#### Records shown
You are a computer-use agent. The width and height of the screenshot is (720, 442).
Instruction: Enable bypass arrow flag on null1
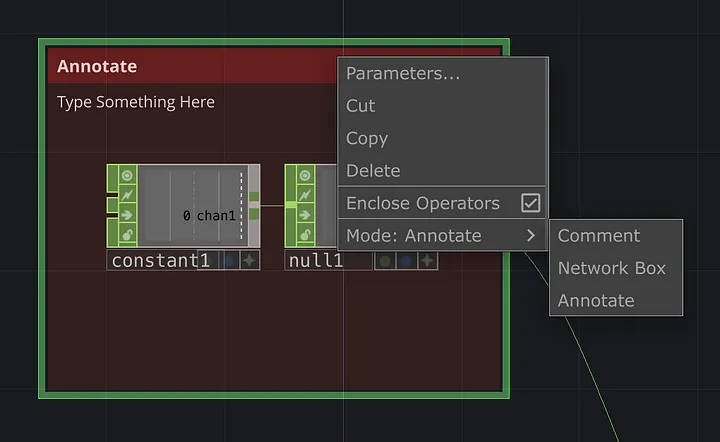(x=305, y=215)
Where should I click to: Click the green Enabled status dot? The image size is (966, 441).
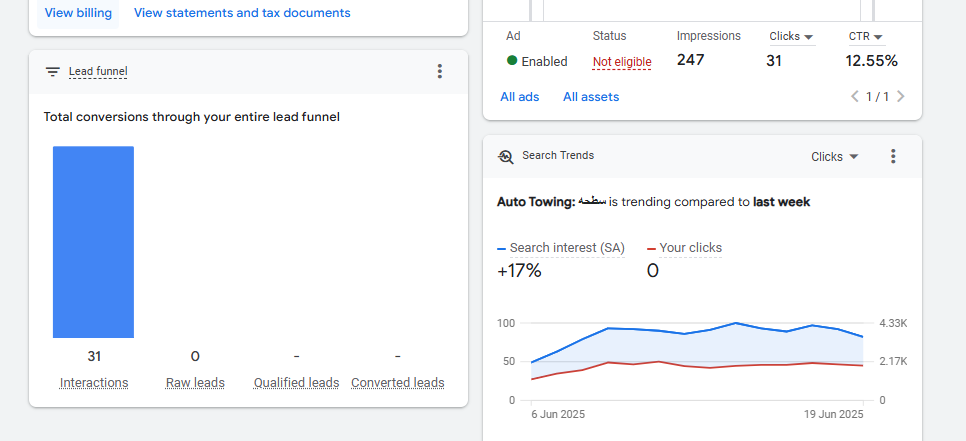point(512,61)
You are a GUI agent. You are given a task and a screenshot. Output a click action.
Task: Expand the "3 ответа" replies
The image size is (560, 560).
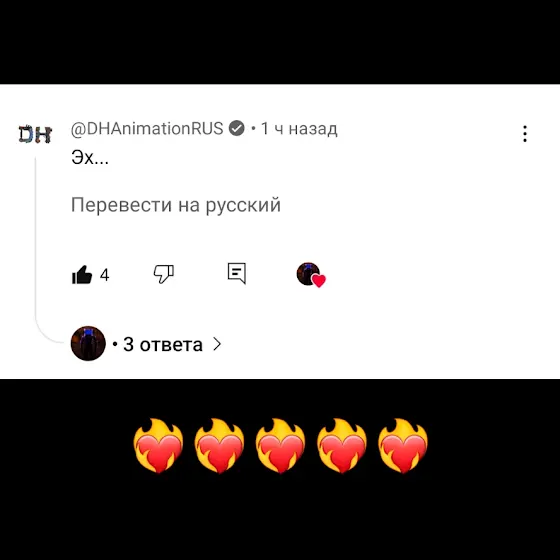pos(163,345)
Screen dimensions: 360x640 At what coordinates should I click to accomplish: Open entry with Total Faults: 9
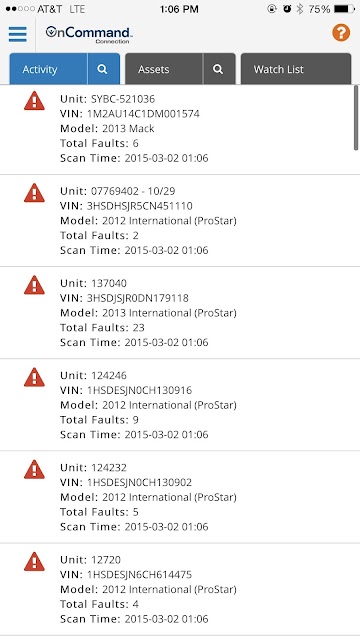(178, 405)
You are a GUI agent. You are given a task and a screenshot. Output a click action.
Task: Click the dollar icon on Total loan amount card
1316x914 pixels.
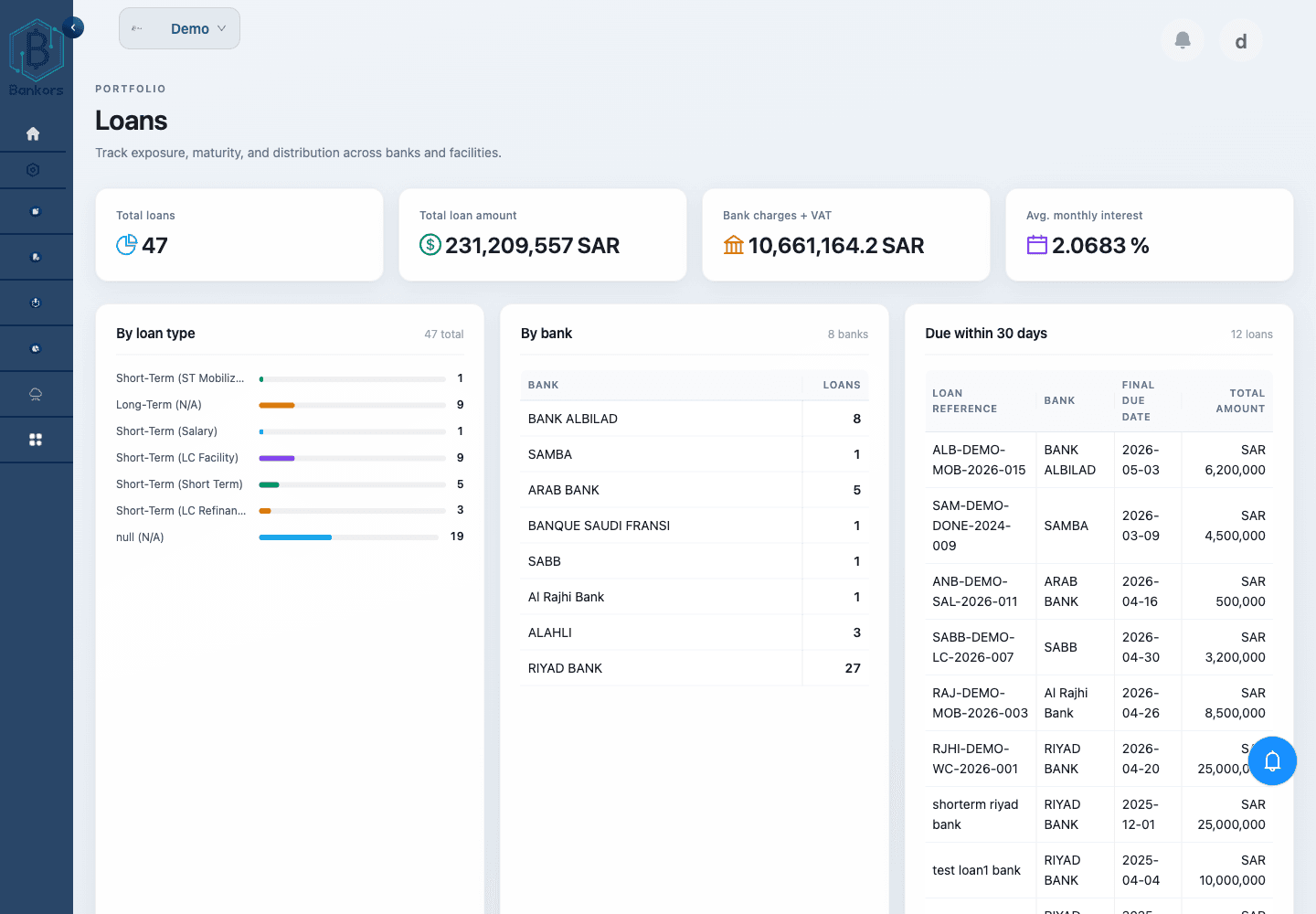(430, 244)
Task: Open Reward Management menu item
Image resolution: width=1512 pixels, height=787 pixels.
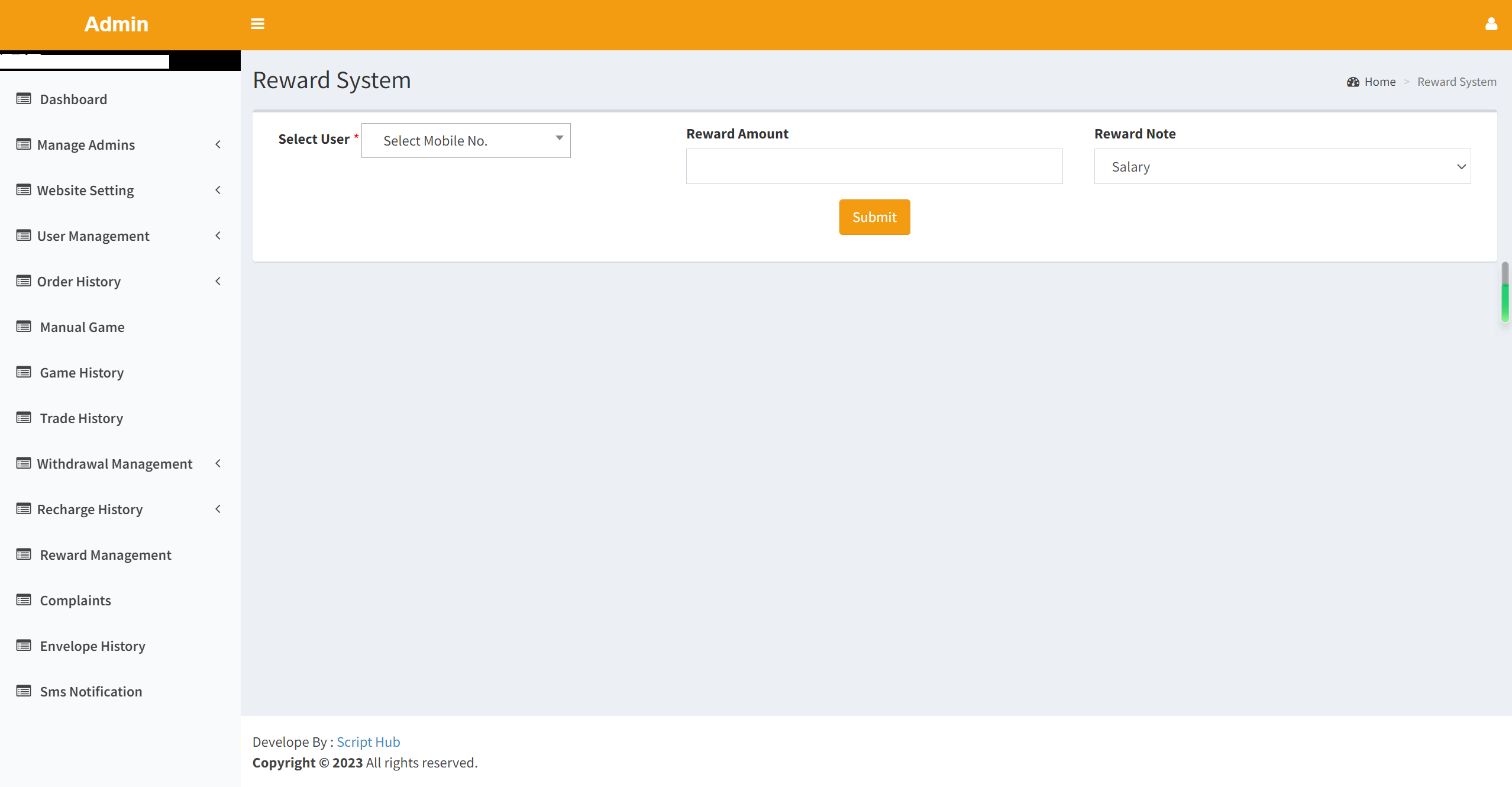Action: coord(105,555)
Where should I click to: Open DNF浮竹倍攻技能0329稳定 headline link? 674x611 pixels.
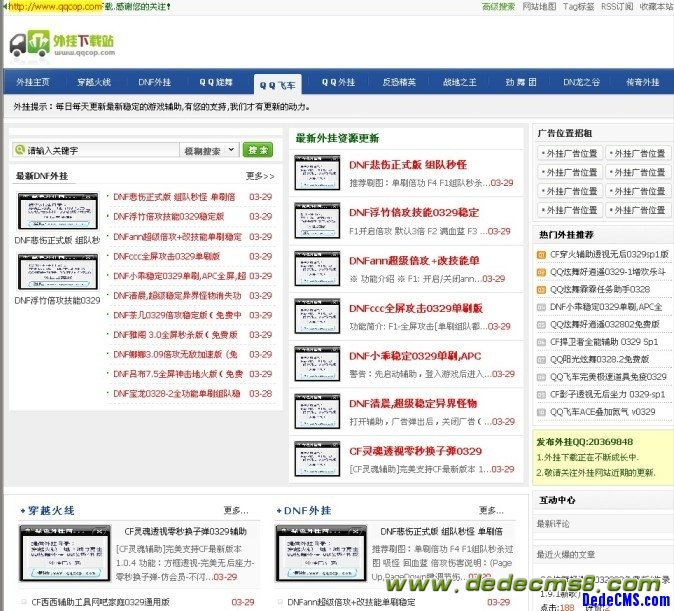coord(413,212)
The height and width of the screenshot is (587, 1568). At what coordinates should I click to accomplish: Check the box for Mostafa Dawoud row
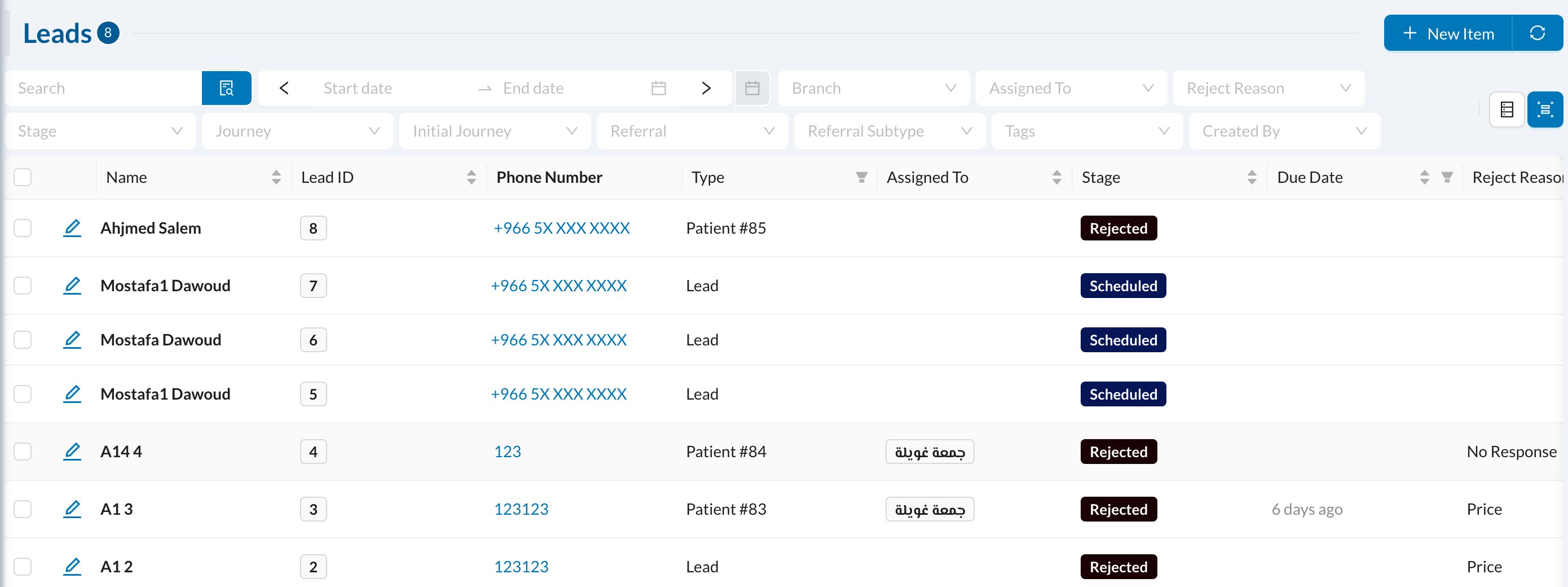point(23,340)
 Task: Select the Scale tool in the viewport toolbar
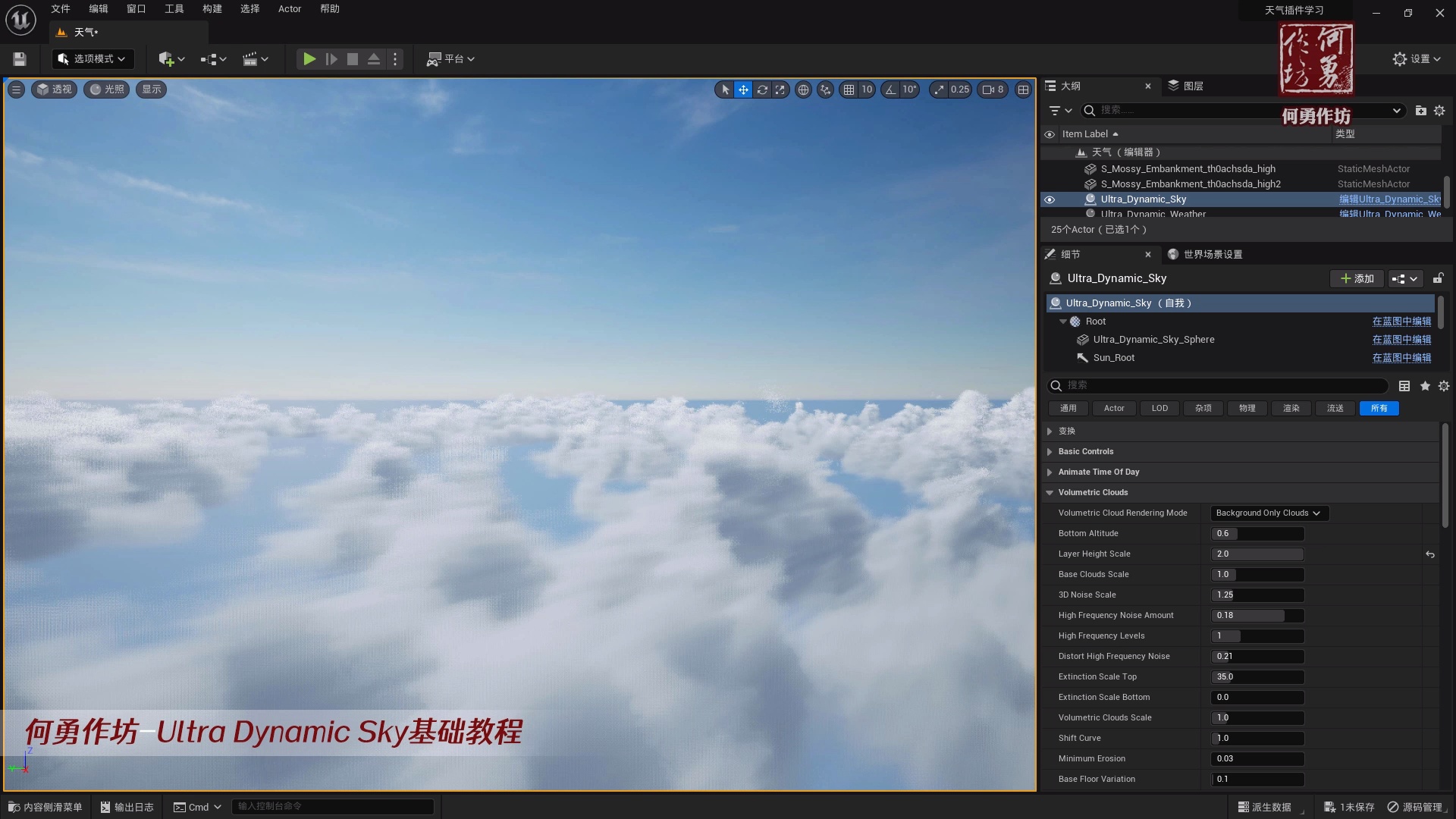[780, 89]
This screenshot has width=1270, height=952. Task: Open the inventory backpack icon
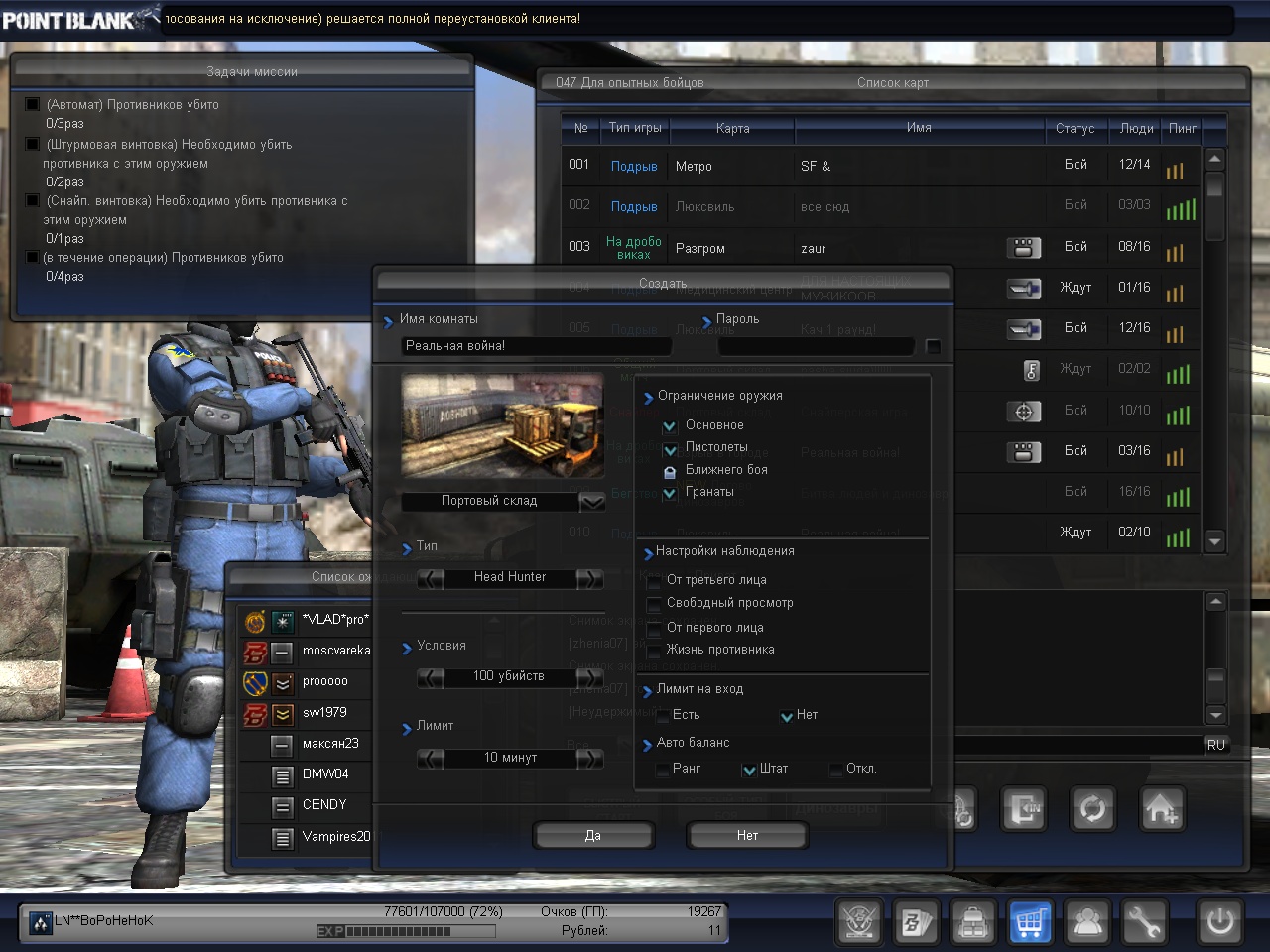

#### Do this
Put everything from the start of the items above down to and including the line containing "pos(163,345)" into a two-column CSV with the headers instruction and location. Use one row per item, put each field in quotes with its line breaks turned into spaces, and leave the pictures out.

#### The solution
instruction,location
"You are a computer-use agent. The width and height of the screenshot is (720, 442). Instruction: Enable bypass arrow flag on null1","(x=305, y=215)"
"Where should I click to: Click the green Enabled status dot? The image size is (966, 441).","point(512,61)"
"You are a GUI agent. You are given a task and a screenshot. Output a click action. Task: Expand the ""3 ответа"" replies The image size is (560, 560).","pos(163,345)"